靴と東京と私 Vol.3

靴と東京と私:ジミー チュウで保つ女のプライド。32歳、結婚の代わりに手に入れたもの

いつの時代も、靴が女性を素敵な場所へと誘う。

どんな靴を履くのか。そこに女性の今後の人生に対する、強い意思が宿る。

2017年の東京を歩きゆく女たち。

彼女たちは、人生のパートナーとして、どのブランドの靴を選ぶのか。

靴と東京と私。靴なしでは、女の人生は語れない。


【ジミー チュウを履く女】

名前:香織
年齢:32歳
職業:保険会社営業
勤務地:丸の内
住まい:四ツ谷
好きな店:『レゾナンス』『アルカナ東京』『オザミトーキョー』

気がつけば部下が増えている32歳


丸の内線を降り、新丸ビルの方までヒールをカツカツと鳴らしながら闊歩する。今朝車内で読んだ日経新聞電子版の記事を思い返しながら、会社に着くや否や鬼のように溜まっているメールを整理し、11時からアポを取っている新規顧客への営業資料整理に取り掛かる。香織の朝は兎にも角にも忙しい。

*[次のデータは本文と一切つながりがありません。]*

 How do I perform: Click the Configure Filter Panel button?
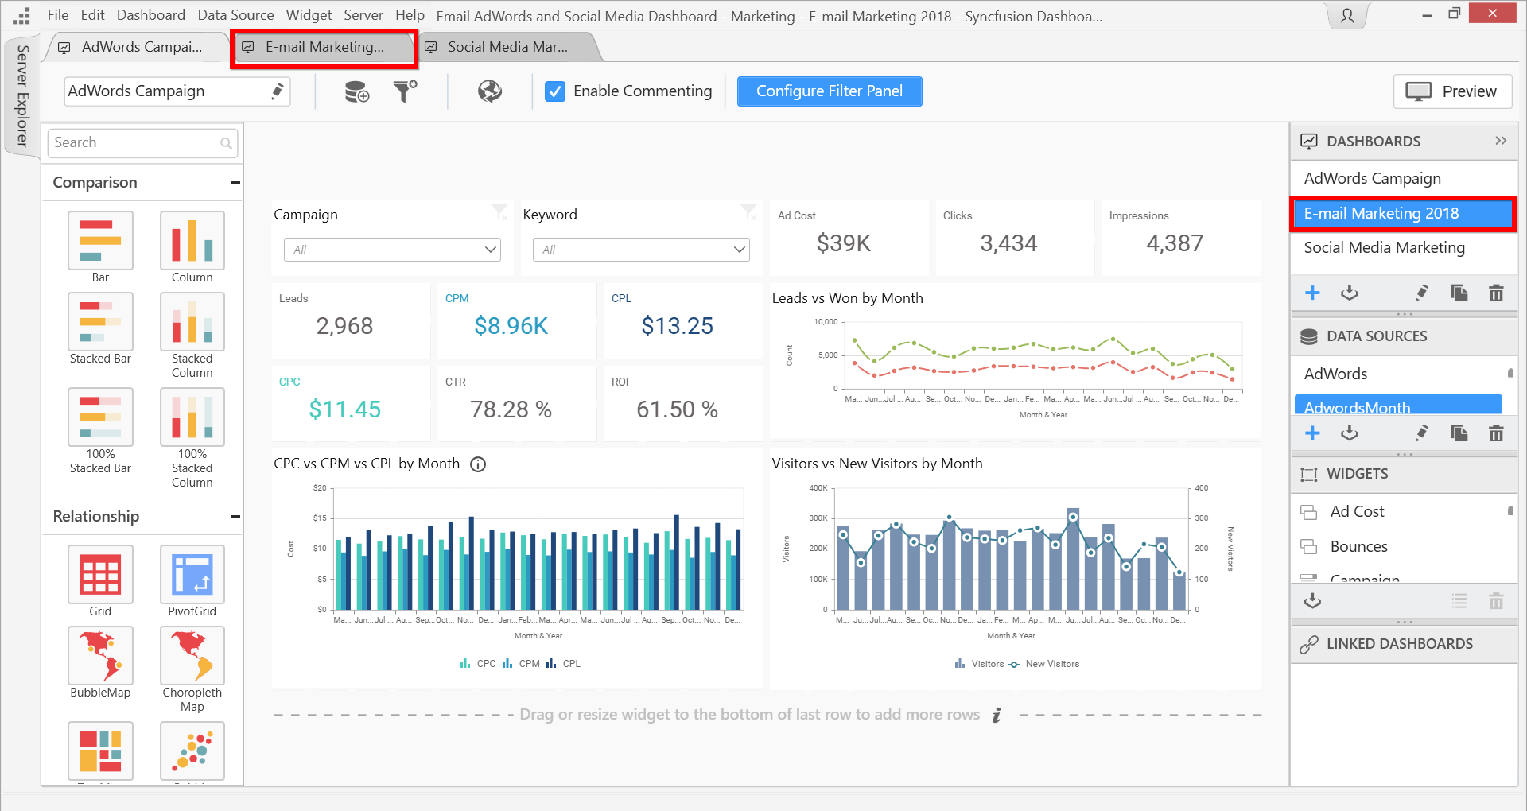[x=829, y=91]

「真美ちゃん、この前頼んでいたリサーチ結果どうなってる?」

「あ、すみません...まだ終わってないので、すぐに取り掛かります。」

はぁ、と大きな溜息が出た。呑気に手鏡で前髪をチェックしていた25歳の真美に対し、“最近の若い子はこれだから困る”と言いかけた言葉を呑む。まるで自分が年を取ったことを認めるような発言だった。

「今日中に必要だから、早急に取り掛かってちょうだい。」

分かりました、と小さく頷く真美の哀しげな表情を見て心がチクリと痛むと同時に、若さ故に許されることの多さに嫉妬心も芽生える。

私も、昔はミスしても可愛く“すみません”と言えば必ず誰かが助けてくれた。あの頃は可愛かったはずなのに...

そう思いながら先週末、彼氏の俊輔と買い物に行った際に、銀座で買ったジミー チュウの真新しい黒のパンプスにちらりと目を向けた。